• **WHAT NEEDS TO BE DONE**
Go through the material below and return each line with the string "agent" in it.
[[ DATASET EXCERPTS, beginning ]]
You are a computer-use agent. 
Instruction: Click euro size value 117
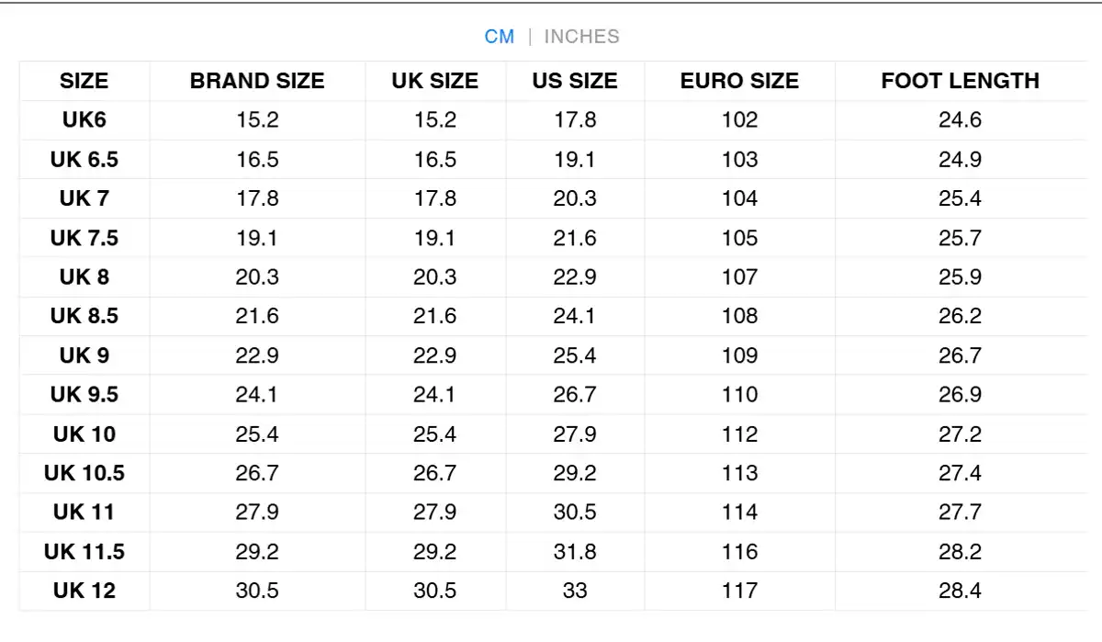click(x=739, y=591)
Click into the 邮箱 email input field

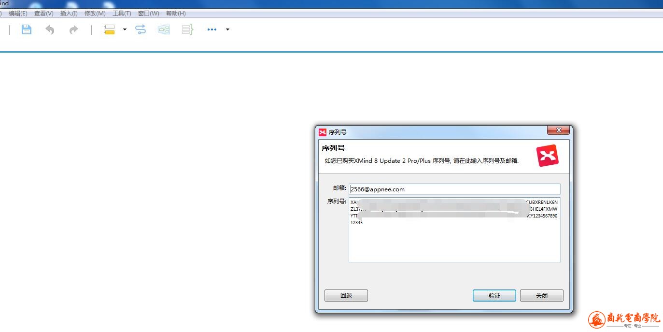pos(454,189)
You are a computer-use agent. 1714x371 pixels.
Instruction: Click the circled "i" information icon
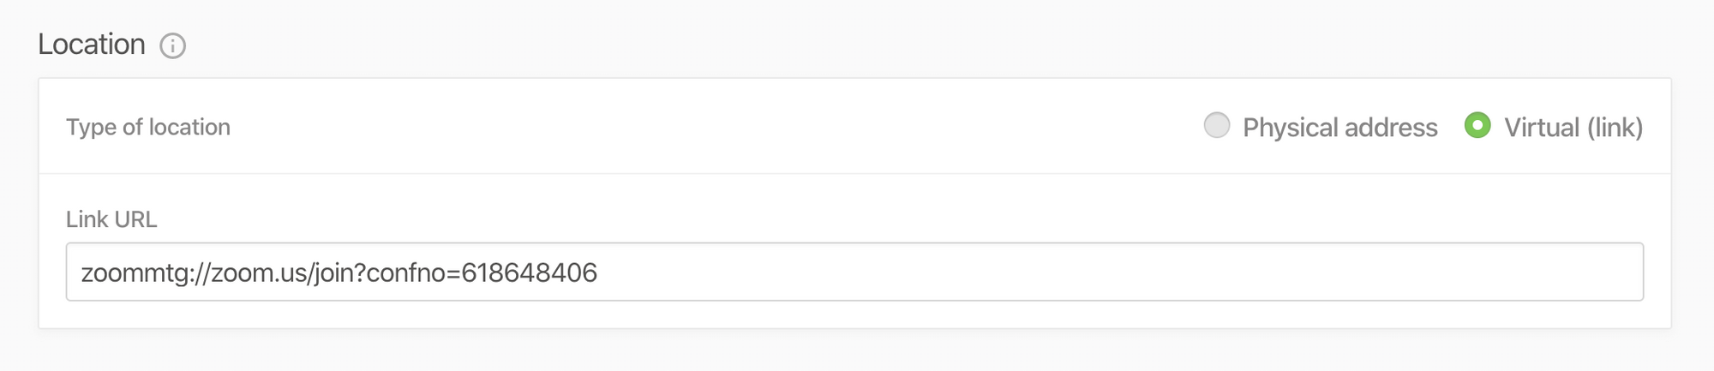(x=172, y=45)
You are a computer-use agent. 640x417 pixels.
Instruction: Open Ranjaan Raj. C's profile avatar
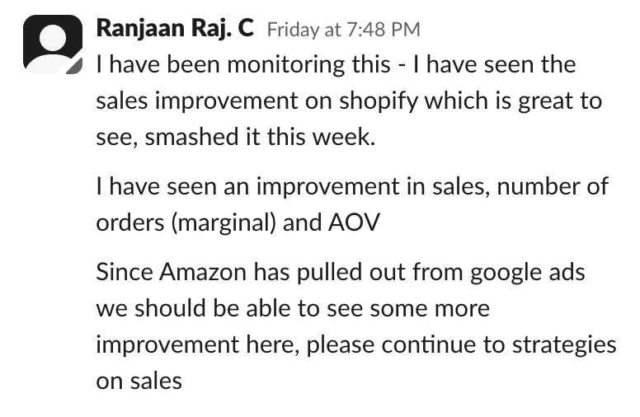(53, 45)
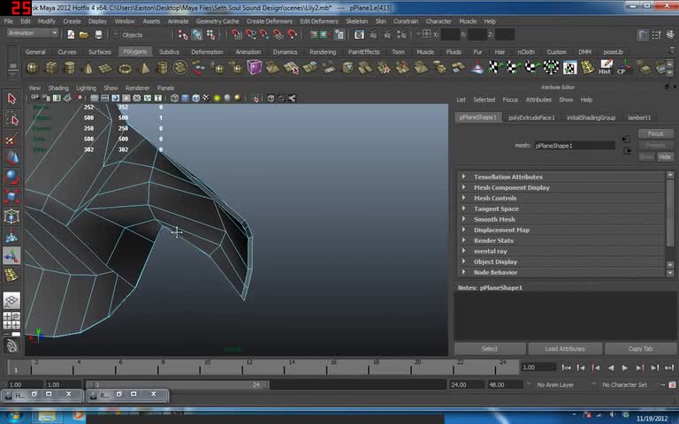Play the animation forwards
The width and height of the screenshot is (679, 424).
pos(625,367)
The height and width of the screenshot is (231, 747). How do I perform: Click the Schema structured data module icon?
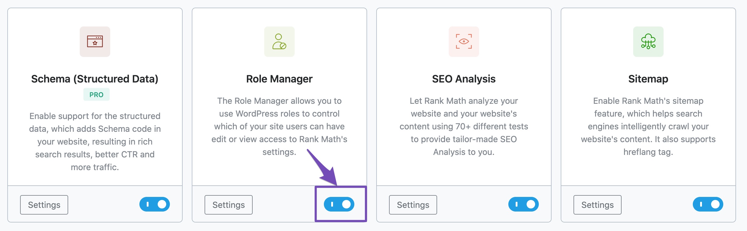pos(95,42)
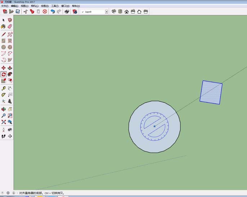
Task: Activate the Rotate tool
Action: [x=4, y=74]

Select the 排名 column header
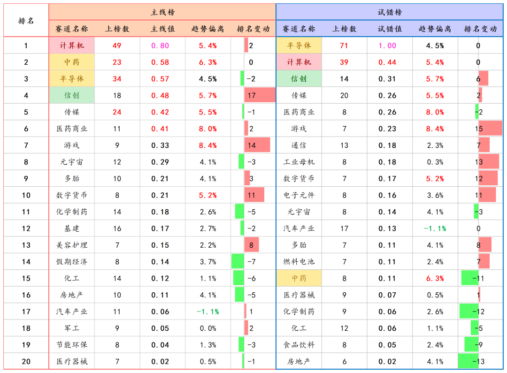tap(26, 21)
[[ DATASET EXCERPTS, end ]]
[[ DATASET EXCERPTS, beginning ]]
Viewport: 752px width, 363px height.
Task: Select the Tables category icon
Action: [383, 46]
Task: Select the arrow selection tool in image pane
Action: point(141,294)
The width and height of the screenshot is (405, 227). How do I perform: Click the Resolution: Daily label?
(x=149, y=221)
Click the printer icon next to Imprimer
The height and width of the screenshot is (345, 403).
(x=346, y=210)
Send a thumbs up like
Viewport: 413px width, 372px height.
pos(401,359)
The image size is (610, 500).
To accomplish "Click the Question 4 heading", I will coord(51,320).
[[ DATASET EXCERPTS, end ]]
• **YOUR RESPONSE**
You are a computer-use agent. 
You are a computer-use agent. 1714x371 pixels.
You are a computer-use agent. 640x417 pixels.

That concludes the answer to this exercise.